TASK PROMPT
How many lines in the records below contain the word "computer"? Reply with the number alone.

SUPPLIED DATA
▼▼▼

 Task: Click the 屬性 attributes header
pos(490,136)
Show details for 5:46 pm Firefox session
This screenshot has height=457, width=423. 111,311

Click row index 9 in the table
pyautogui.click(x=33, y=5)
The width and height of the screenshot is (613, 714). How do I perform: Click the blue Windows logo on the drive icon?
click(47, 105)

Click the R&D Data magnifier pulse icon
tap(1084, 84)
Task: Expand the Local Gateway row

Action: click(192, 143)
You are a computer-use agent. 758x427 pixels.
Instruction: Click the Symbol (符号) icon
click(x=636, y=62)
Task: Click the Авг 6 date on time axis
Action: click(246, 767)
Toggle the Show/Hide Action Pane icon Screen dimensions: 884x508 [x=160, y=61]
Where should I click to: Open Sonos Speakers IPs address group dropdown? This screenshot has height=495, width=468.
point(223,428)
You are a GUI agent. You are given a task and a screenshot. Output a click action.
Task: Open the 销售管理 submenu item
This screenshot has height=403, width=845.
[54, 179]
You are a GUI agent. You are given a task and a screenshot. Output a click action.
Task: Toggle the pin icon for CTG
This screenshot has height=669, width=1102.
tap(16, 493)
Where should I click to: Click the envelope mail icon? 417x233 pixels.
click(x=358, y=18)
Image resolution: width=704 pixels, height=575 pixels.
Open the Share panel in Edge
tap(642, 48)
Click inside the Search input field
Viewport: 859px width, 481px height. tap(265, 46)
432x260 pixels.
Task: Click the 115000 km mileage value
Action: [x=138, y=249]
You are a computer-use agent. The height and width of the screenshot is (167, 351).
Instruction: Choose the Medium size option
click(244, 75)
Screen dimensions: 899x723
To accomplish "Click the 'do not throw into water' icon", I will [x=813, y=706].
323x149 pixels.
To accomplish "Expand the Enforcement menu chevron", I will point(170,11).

▲▲▲

SOLUTION FOR THIS TASK
2